Keith and Kristyn Getty: On Modern Hymns and Worship

Sunday Afternoon Musings

Worship is the priority of the church. It is fuel for evangelism. It is often neglected in private and unattended in public. But it remains a priority for the church. Which is why, when I saw this article in the Winter issue of Trinity Magazine, I knew I wanted to get it out to the widest audience I could through whatever means I could. Keith and Kristyn Getty recently visited Trinity Evangelical Divinity School in Deerfield. The article is a synopsis of what they said. After the article I have attached a video of one of the most popular modern hymns by Stuart Townend sung by Kristyn Getty.

Keith and Kristyn GettyI hope that God will raise up a new generation of Hymn writers who will give the whole of their lives and talent into the writing great theology into beautiful lyrics and passionate music to tell of the greatness of our God to a new generation.

Keith Getty: On Modern Hymns and Worship

Trinity welcomed world-renowned hymn writers Keith and Kristyn Getty during Inauguration Week for an afternoon symposium on the place and importance of musical worship in today’s churches, as well as an evening concert of worship and celebration.

During the symposium, Keith gave three convictions he and his wife take into modern hymn writing.
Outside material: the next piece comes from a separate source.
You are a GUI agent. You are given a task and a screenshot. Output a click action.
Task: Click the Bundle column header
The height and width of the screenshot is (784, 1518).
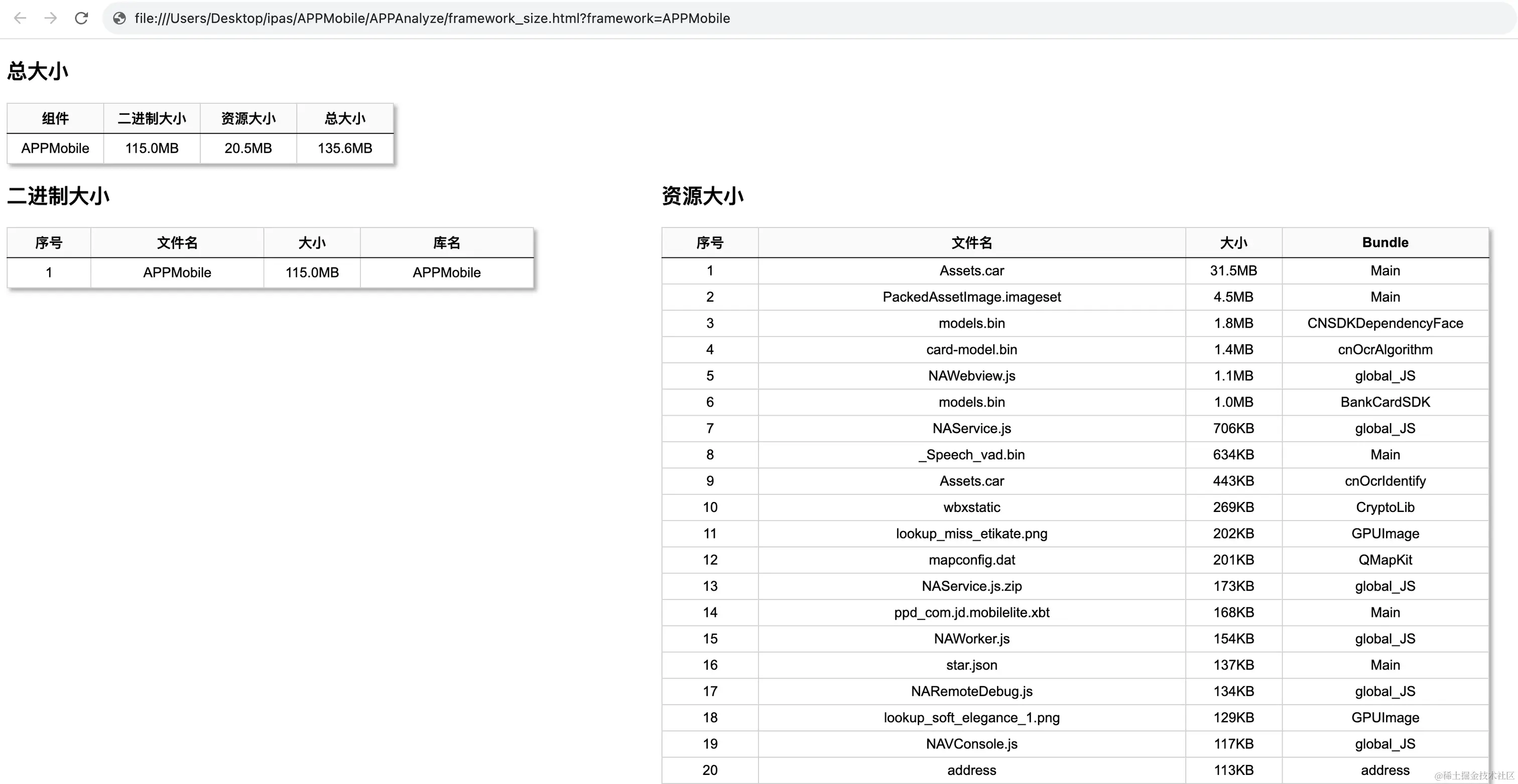1385,242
  1. God’s people learn their faith in large part through song.
    • Even as early as the book of Exodus, songs have provided a way to organize, preserve, and acknowledge theological truth. Hymns effect every aspect of the Christian life as they instill and reinforce the most cherished beliefs of the faith. Getty went on to suggest that the new trends towards shortened songs underestimate a congregation’s abilities to process deeply theological lyrics and thus end up working against the goal of discipling Christians.
  2. The holy act of congregational singing is exactly that–holy.
    • The Bible speaks of a time when all nations will sing the praises of the Lord, and congregational worship allows us to glimpse into that glory. Throughout the Old and New Testaments, singing was both a “duty and a delight,” something both required by God as well as joyously sought out by people. All aspects of congregational worship (instruments, leaders, etc.) are to be designed to encourage the congregation to engage in the holy act of worship together, as well as to help them to perform it the best they can.
  3. Songs need to stick with people.
    • There was a time when people found hope and truth in songs that stayed with them and encouraged them in various seasons for their entire lives. A growing problem in church worship today is the adoption of the legitimate tool of using popular worship songs to get people in the doors of the church who might not otherwise attend, neglecting the creation of a rich, theological tradition of songs that will aid the believer for life.